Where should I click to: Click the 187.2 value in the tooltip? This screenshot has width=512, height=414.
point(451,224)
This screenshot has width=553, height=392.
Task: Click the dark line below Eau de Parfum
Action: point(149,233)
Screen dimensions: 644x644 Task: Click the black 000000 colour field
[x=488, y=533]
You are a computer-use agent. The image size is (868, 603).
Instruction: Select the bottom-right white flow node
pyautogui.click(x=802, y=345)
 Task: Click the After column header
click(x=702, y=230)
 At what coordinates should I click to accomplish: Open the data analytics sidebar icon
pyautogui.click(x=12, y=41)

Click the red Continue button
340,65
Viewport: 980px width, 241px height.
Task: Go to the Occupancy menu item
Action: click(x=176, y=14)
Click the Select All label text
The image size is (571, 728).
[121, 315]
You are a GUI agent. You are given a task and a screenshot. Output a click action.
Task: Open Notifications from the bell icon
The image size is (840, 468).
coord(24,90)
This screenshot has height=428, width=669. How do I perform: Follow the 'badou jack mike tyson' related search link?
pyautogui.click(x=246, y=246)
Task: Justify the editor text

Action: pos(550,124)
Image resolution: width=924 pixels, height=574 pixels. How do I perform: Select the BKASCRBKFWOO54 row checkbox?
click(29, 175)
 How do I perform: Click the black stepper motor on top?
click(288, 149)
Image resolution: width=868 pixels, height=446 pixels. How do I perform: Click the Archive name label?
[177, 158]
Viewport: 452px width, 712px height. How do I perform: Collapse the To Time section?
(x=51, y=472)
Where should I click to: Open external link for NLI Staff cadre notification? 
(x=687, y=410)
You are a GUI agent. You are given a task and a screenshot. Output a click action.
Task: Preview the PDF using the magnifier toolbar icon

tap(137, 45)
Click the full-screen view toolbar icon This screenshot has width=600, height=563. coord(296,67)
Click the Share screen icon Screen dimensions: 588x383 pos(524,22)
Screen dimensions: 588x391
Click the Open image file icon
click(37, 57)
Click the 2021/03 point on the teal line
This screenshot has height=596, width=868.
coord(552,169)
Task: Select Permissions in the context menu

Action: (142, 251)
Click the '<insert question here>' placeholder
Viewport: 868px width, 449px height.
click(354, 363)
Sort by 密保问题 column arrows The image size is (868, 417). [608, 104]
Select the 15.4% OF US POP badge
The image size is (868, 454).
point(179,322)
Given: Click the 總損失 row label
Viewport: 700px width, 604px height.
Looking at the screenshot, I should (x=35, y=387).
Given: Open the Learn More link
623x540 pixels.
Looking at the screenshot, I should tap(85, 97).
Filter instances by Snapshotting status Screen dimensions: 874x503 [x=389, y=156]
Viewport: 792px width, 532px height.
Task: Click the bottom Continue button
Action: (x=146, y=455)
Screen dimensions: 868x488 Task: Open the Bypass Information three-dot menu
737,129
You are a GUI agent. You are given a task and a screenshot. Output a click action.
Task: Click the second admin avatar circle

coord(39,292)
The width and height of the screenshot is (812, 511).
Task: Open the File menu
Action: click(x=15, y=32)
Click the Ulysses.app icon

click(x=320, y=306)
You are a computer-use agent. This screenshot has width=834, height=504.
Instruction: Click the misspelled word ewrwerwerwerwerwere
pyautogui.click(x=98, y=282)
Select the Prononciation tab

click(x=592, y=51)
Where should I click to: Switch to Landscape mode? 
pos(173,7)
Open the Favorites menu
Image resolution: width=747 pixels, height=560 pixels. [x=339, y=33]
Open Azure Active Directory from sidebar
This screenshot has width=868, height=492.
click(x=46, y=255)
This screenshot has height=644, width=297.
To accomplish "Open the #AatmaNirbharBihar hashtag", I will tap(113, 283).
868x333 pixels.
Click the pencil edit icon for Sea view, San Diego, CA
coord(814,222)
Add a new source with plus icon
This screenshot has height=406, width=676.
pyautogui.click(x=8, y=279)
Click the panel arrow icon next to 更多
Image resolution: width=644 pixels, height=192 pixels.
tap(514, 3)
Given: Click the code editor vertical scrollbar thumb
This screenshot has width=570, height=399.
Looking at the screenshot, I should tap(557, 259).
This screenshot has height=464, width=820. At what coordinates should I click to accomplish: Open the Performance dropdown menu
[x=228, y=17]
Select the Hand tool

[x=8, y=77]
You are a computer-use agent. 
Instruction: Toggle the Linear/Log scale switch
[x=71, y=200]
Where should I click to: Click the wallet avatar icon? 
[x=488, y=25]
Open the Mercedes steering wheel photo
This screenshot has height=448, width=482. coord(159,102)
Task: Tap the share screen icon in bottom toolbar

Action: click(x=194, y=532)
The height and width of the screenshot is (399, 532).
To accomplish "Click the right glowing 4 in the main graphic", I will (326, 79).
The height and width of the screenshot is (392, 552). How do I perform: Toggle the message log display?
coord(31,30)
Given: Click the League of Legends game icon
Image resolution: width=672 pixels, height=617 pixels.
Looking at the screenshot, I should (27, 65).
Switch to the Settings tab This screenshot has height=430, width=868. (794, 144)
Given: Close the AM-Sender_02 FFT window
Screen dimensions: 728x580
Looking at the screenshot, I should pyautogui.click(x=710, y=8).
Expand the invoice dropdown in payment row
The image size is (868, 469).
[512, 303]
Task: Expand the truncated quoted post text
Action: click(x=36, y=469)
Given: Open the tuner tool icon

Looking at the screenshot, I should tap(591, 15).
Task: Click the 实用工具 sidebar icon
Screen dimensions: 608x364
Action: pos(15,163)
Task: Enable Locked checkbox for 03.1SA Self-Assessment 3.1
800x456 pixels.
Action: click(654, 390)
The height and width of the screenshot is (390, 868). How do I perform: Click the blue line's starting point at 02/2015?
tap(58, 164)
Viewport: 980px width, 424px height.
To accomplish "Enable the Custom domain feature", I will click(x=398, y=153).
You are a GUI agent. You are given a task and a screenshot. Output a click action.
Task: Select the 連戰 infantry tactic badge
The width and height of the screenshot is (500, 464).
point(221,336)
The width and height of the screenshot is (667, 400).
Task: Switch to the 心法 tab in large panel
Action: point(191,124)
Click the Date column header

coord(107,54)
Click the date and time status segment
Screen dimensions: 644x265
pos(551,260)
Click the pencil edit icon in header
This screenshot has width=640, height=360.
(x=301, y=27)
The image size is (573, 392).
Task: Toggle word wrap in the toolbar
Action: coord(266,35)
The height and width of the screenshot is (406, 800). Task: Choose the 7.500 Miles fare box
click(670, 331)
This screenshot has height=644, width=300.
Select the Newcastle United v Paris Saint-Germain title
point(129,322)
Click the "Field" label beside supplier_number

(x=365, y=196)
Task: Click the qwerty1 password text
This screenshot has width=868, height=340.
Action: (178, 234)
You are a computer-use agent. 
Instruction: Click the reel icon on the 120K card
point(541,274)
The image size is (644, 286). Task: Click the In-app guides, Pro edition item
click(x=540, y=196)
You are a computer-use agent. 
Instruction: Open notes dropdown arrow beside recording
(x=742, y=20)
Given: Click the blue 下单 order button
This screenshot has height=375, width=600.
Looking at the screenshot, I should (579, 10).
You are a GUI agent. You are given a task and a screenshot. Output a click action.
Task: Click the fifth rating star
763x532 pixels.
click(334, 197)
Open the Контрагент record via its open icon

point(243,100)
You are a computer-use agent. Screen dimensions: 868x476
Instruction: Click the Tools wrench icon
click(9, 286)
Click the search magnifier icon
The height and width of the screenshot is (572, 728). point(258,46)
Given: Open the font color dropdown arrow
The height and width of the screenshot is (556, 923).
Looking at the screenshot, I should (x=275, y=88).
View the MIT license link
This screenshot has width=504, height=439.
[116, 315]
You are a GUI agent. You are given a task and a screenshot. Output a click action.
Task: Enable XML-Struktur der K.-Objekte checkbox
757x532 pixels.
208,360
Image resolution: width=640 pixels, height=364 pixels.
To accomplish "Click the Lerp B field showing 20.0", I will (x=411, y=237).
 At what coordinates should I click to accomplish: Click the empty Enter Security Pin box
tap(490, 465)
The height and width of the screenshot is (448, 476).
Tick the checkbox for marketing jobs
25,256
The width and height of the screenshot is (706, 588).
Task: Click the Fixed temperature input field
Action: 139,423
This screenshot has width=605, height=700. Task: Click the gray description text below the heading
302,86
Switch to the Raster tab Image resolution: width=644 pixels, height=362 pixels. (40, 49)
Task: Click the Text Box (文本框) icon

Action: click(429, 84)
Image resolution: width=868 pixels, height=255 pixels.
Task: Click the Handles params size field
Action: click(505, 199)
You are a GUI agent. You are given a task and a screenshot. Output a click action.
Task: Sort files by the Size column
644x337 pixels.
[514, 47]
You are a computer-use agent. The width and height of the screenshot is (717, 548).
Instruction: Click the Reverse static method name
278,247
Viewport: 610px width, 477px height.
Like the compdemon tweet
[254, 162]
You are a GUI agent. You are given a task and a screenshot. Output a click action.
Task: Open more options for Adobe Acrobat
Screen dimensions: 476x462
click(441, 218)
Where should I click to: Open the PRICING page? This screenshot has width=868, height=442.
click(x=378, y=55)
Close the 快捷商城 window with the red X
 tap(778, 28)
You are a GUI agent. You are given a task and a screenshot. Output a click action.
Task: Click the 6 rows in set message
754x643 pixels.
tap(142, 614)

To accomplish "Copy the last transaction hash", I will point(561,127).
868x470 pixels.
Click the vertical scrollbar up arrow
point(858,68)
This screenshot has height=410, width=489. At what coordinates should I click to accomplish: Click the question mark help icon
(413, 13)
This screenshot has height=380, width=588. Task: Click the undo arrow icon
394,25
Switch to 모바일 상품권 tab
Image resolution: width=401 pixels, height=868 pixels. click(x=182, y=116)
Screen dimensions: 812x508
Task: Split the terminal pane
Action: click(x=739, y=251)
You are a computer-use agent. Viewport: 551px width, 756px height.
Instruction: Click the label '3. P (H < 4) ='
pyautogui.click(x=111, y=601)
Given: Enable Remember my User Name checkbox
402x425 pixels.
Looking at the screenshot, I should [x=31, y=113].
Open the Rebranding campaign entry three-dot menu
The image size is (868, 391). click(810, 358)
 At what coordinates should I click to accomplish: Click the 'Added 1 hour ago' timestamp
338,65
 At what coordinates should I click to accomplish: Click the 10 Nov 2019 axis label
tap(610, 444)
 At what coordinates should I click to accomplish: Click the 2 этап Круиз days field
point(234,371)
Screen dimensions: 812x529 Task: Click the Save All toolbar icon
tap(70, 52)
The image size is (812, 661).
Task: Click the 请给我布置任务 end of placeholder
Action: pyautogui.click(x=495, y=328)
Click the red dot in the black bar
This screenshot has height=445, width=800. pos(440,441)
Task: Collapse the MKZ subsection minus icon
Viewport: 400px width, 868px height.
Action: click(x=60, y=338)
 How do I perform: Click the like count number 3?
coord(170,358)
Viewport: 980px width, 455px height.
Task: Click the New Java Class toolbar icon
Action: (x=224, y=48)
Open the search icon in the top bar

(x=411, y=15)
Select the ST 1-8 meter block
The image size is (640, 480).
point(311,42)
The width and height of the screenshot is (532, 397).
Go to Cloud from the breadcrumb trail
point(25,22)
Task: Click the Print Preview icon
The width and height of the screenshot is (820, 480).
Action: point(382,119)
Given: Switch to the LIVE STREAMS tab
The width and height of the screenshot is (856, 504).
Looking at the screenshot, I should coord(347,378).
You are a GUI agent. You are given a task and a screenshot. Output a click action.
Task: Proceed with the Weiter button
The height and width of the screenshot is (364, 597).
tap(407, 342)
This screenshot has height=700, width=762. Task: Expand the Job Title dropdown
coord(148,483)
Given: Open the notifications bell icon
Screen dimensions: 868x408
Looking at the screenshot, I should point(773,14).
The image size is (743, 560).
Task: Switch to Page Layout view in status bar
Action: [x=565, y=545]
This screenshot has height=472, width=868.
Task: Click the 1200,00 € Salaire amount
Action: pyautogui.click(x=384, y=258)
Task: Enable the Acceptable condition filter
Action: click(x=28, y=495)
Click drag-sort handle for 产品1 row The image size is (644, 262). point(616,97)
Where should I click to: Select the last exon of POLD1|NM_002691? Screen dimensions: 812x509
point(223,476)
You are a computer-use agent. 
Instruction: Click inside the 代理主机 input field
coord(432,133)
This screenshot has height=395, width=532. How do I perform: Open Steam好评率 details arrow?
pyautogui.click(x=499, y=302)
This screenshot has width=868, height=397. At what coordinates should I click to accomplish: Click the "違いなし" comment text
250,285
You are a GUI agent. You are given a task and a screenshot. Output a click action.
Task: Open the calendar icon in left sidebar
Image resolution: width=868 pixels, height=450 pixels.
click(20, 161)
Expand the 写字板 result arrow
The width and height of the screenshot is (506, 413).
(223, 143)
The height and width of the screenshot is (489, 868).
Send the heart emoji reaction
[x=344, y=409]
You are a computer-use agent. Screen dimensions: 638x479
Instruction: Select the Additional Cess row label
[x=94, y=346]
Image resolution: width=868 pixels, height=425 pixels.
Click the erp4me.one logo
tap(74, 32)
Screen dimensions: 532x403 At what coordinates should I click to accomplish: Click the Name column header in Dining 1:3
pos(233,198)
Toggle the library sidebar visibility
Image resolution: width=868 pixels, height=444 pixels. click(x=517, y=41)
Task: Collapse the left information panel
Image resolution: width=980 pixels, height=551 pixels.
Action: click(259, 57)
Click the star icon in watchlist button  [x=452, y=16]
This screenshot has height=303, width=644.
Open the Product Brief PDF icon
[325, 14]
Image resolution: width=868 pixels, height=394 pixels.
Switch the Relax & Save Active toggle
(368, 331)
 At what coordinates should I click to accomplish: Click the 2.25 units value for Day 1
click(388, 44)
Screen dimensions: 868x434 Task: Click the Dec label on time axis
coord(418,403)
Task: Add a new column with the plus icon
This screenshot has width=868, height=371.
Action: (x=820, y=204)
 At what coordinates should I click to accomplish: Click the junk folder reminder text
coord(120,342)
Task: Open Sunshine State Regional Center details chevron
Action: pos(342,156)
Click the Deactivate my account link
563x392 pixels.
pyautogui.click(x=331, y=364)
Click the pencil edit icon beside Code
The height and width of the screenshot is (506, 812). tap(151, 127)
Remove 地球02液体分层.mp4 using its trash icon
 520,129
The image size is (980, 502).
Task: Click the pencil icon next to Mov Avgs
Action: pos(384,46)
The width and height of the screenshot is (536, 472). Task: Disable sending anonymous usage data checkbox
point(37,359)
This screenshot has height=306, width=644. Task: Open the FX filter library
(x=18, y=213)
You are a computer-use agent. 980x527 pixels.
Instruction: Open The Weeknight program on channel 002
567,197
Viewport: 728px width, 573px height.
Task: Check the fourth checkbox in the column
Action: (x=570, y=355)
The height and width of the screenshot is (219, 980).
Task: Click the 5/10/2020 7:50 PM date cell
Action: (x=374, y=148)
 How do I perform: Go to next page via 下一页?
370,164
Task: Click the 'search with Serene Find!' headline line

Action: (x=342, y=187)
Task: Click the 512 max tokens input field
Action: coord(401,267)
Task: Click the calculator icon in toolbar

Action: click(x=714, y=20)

• TASK GOAL: Reply with the number of lines above in which the word "plus" appears, and with nothing else.

• OUTPUT FOR THIS EXERCISE: 2